I had lunch with Susan today. And in the course of a one-hour discussion which included food, raising children, ballroom dancing, and shoes, we tackled how to make husbands feel loved.
When they fight, she gives massages and sponge baths to make up. She is anxious not to make him angry, because she says she holds him in such high respect. They talk a lot, cuddle a lot. And she says she often tells him she loves him, because there might come a time when the chance to say that will be gone.

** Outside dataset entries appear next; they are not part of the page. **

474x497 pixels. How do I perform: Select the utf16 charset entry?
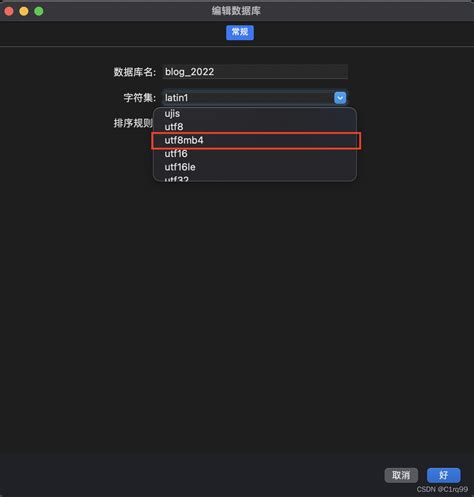tap(255, 154)
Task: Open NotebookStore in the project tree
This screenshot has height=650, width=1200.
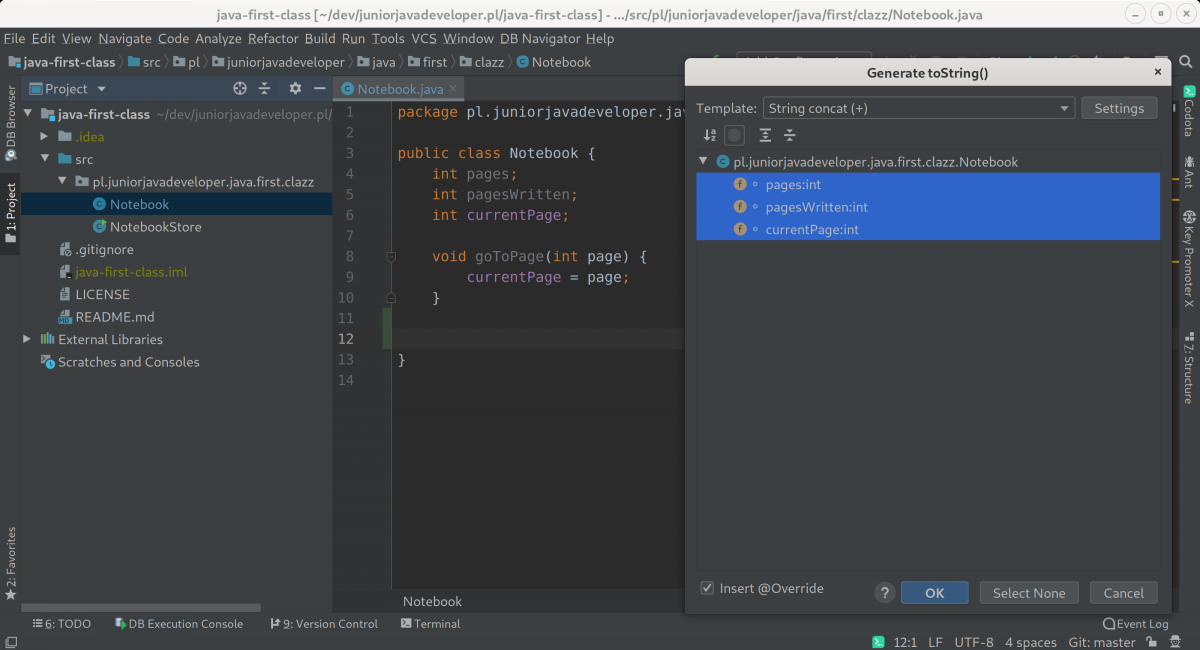Action: (x=155, y=227)
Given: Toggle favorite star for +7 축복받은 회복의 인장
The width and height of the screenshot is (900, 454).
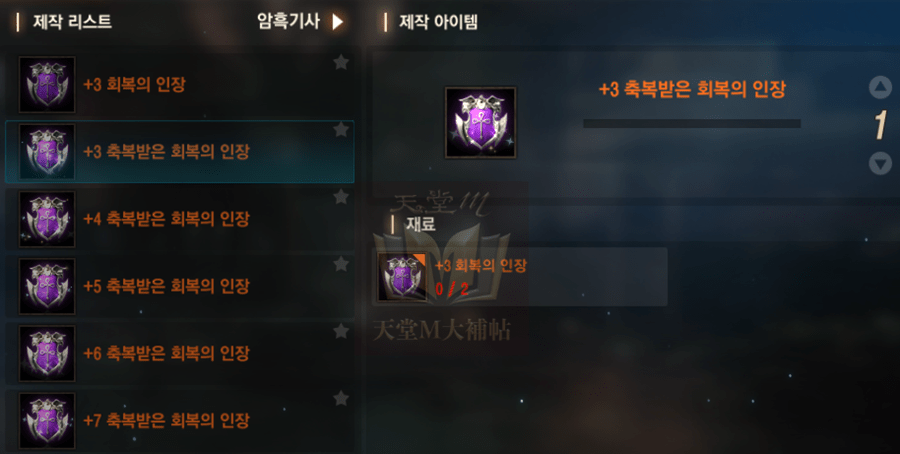Looking at the screenshot, I should pos(341,398).
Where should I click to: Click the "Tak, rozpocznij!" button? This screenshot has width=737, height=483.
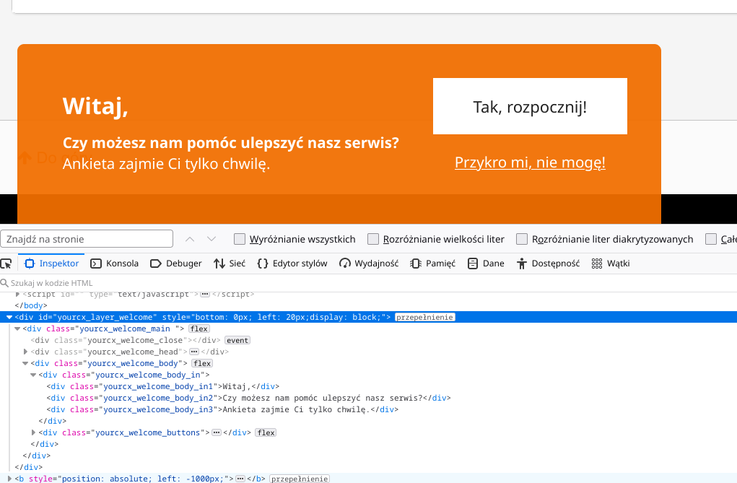click(x=529, y=107)
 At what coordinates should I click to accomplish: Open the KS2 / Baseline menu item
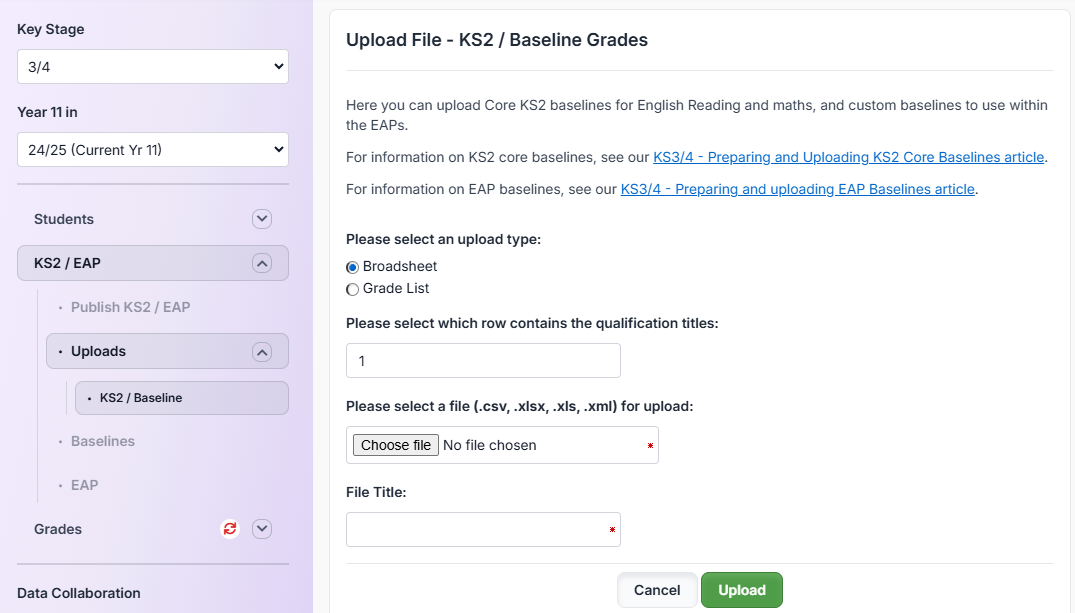182,398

I do not know Susan well and I don't know her husband at all. But what strikes me is their willingness to take the present, now, to enjoy each other fully. Sometimes, in a marriage, one or the other is too selfish to share himself. It's 'Why should I give first?' It's 'What do you expect? He is not the hugging type, so there's no sense doing it when he doesn't hug me back.' 'Why should I spend time cooking breakfast for her when she has stopped doing that for me a long time ago?'
It's sad when we expect too much. But it's sadder when we don't do enough just because we think the other person deserves only a little of what we can give. Love, like most things in this world, is better if we give it wholeheartedly, with passion, with abandon, with an open heart. You savor it because you have the chance to give it and not because you feel like you deserve to receive something equally abundant. And it's not in things like using up your savings to help her buy that dream car, or giving up a career to stay home and have the kid. It's in little things like caring enough to know when he needs new socks, or boiling the water for coffee when you wake up a few minutes earlier than she does.
It's in little things like a massage after a hard day in the office, or a sponge bath when you're done fighting and you've made up. That's love.